Sen. Orrin Hatch, R-Utah.

Sen. Orrin Hatch, R-Utah. J. Scott Applewhite/AP File Photo

Indecision on fiscal cliff tax provisions leaves IRS in limbo

Acting commissioner Miller warns alternative minimum tax hike would hit 60 million.

In a bid to protect his workforce as well as taxpayers, acting Internal Revenue Service Commissioner Steven T. Miller on Tuesday warned two key lawmakers of “serious repercussions” of a failure by Congress and the president to extend key expiring tax provisions such as the alternative minimum tax before year’s end.

In letters to Sen. Orrin G. Hatch, R-Utah, ranking member of the Senate Finance Committee, and Rep. Sander Levin, D-Mich., ranking member of the House Ways and Means Committee, Miller expressed concern about the array of tax provisions that remain up in the air while the White House and lawmakers navigate the so-called fiscal cliff during a lame-duck session of Congress.

After describing IRS planning for the 2013 filing season, Miller explained that past delays by Congress in addressing what are called “tax extenders” were manageable because “the IRS consulted with Congress and was provided with bipartisan, bicameral assurances that Congress was working expeditiously to enact a patch. The IRS, in turn, made a risk-based decision to leave its systems programmed assuming that Congress would continue its historical practice and again enact extensions of both the increased AMT exemption amount and the special tax credit ordering rules.”

The agency is planning the same approach this year, Miller continued, but if Congress fails to meet the Dec. 31 deadline for the extenders, then more than 60 million taxpayers -- or nearly half of individual filers -- would be affected. “Because of the magnitude and complexity of the changes, it is entirely possible that these taxpayers would not be able to file until late March 2013, if not even later,” Miller wrote. “Tens of millions of these taxpayers would unexpectedly have to pay additional income tax for 2012, leaving them with a balance due return or a much smaller refund than expected. For millions of other taxpayers, refunds would be delayed.”

Inside the IRS, he said, “the changes to the tax credit ordering rules that result from a lapse in the AMT patch are highly complex and cut deeply into the core tax processing logic of IRS’ critical filing season technology systems.”

Beyond the AMT, Miller noted potential processing problems related to the uncertain status of tax deductions for educators’ out-of-pocket classroom expenses, tuition and related fees for higher education, and state and local sales taxes.
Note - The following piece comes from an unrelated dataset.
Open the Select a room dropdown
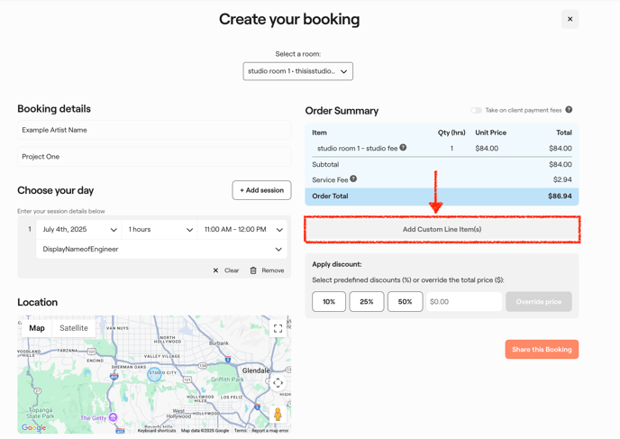The image size is (620, 439). tap(297, 71)
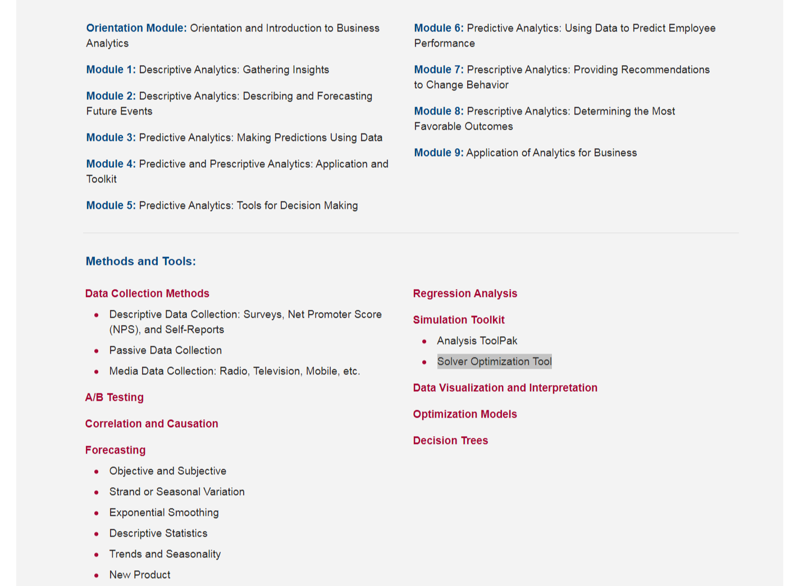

Hatch released a general statement warning of “the largest tax increase in history” if the government goes off the fiscal cliff, saying, “28 million middle-class families and individuals will, for the first time, get hit with the alternative minimum tax and owe $92 billion in new taxes.”

Levin said, “Congress must act now to address our unfinished business and give middle-class families certainty by extending this expiring relief. Just as there is no reason not to extend the middle-class tax cuts immediately, there is no reason Congress does not act on a bipartisan basis as it has in the past to fix the AMT.”

Jeffrey Trinca, a longtime Senate tax counsel now a vice president of Van Scoyoc Associates, told Government Executive, that “Congress is adding to the risk at IRS during the filing season.” In the “good old days,” he said, Congress would finalize tax changes by the end of November or earlier, and IRS would make the necessary program changes in its computer systems. At the end of November, officials would say “no more” and, barring new legislation, they would “pause everything and focus on load testing,” Trinca said.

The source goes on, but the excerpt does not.